Material supplied below:

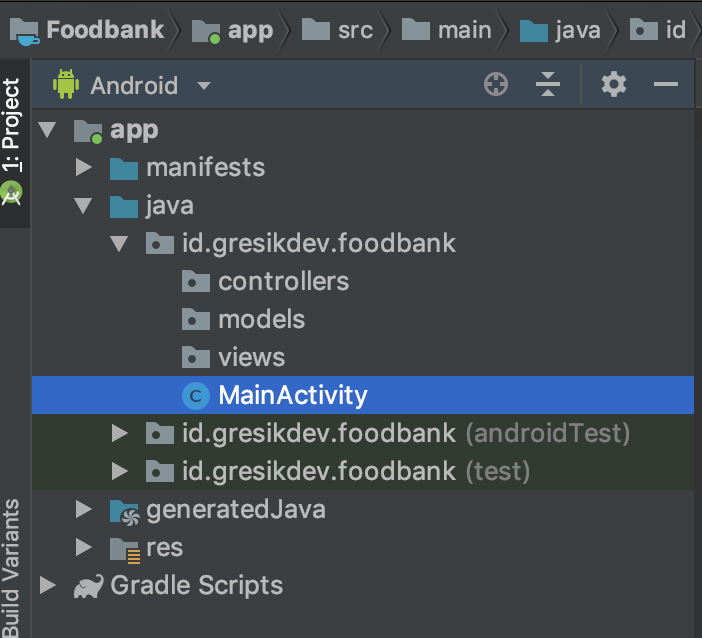Select the views package
This screenshot has height=638, width=702.
(x=251, y=358)
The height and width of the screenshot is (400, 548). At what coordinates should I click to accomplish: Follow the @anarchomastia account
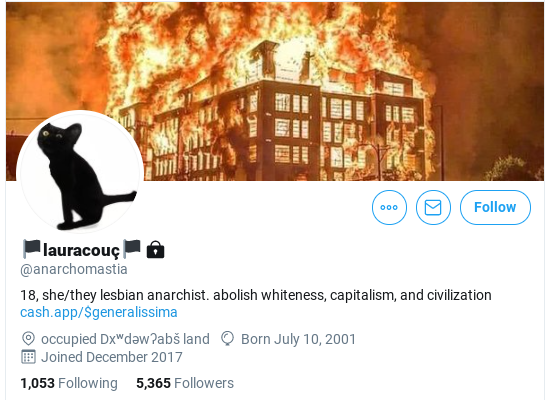(495, 207)
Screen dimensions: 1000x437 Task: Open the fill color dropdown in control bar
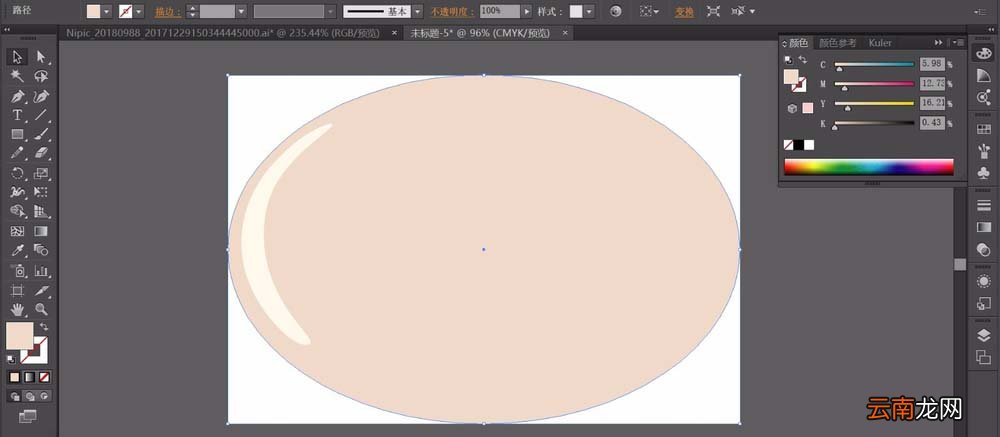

End of Material supplied.

=== Exercise ===
Reproduce verbatim every line starting at the line that holds "The height and" and ending with the final line of the data; omit the pictures.

=== Finished task ===
The height and width of the screenshot is (400, 548). At what coordinates should I click to accomplish: Follow the @anarchomastia account
(495, 207)
Screen dimensions: 1000x437 Task: Open the fill color dropdown in control bar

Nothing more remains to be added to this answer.